Work to do: Render the listing from the line containing "You are a computer-use agent. The height" down to the line containing "[x=133, y=291]" as a two-column CSV with the columns instruction and coordinates, one row per entry. Put each value in a single quoted field and replace any line breaks with spaces.

Extracted material:

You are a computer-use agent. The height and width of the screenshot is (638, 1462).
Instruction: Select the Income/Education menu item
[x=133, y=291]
* * *
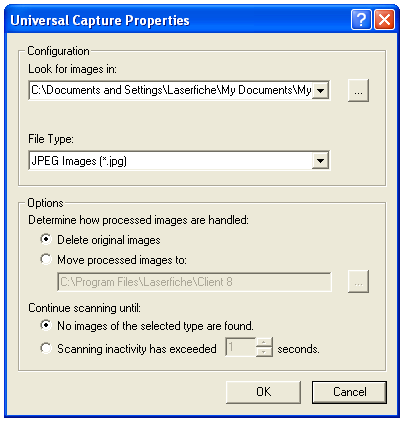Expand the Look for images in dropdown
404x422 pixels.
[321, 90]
==
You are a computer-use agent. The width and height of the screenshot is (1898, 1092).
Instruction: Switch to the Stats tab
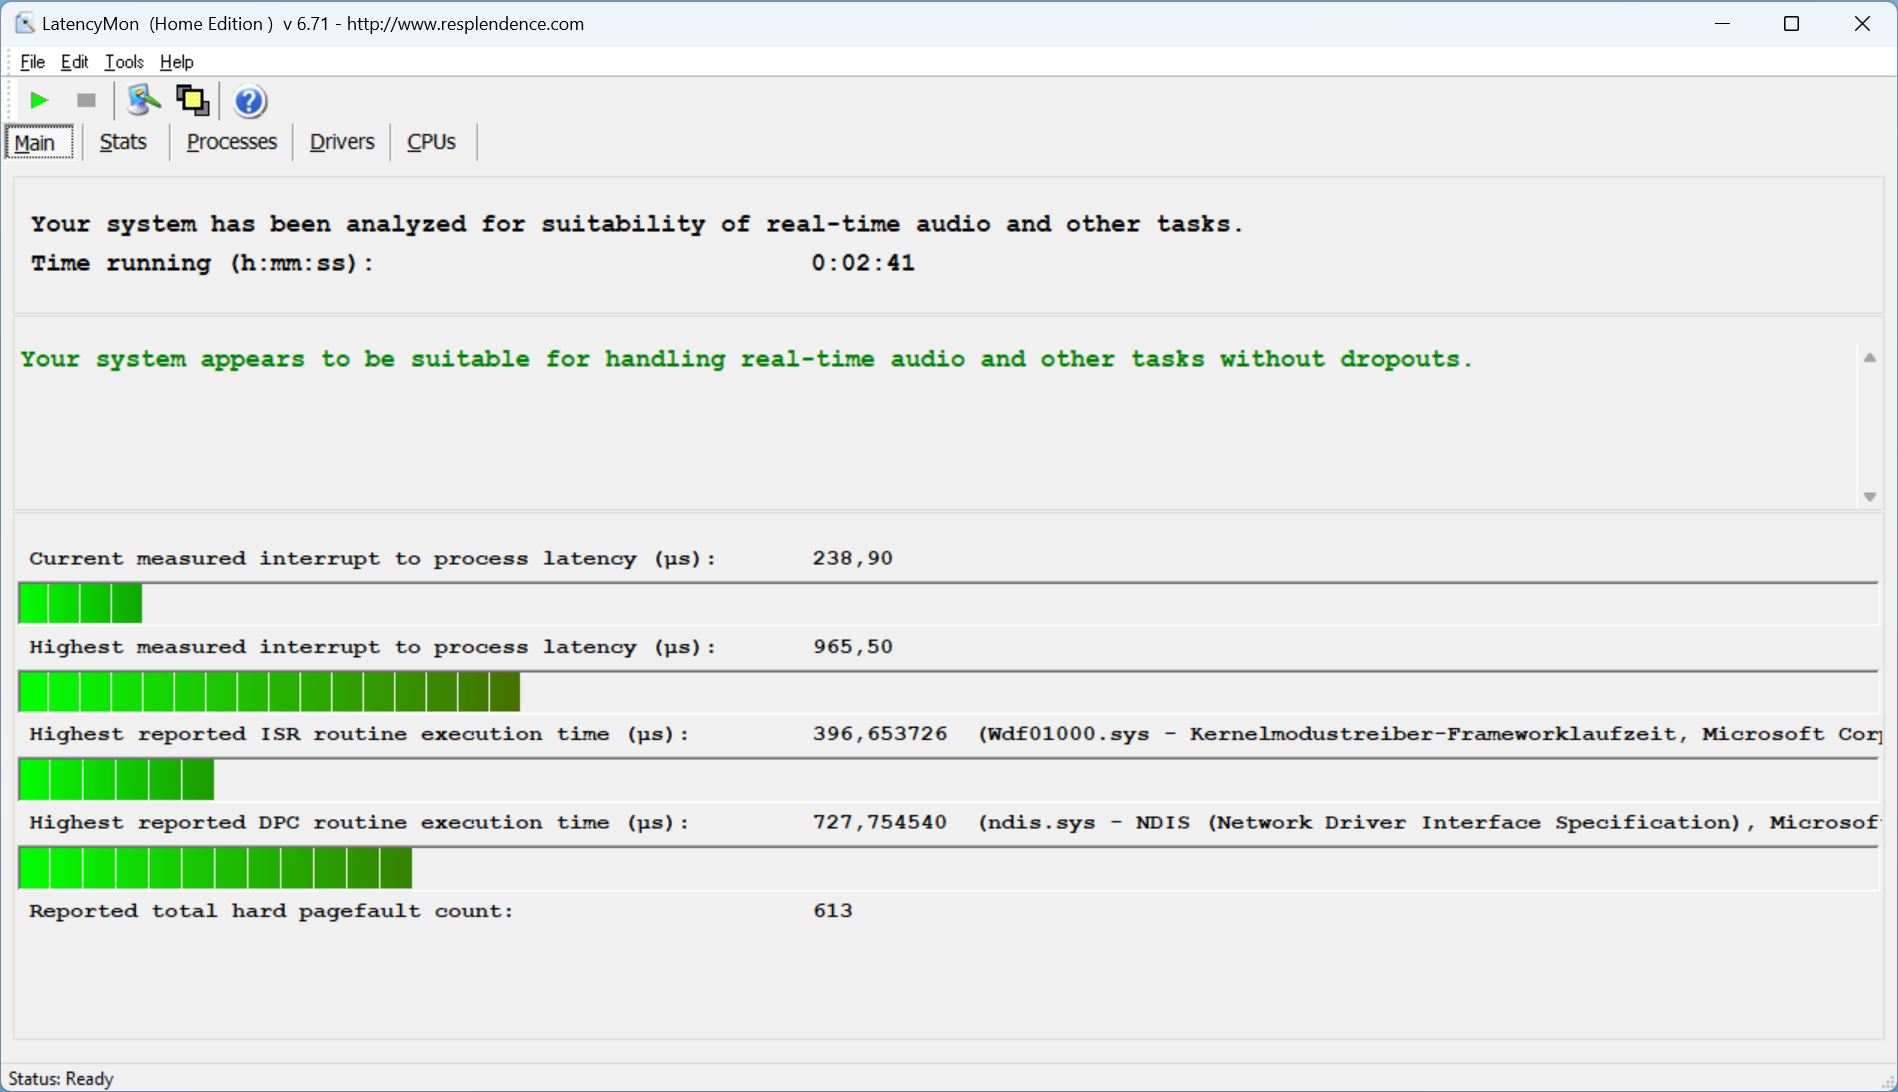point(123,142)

Solution to this problem:
instruction,coordinates
"You are a computer-use agent. The height and width of the screenshot is (638, 1462). Instruction: Select the Income/Education menu item","[x=133, y=291]"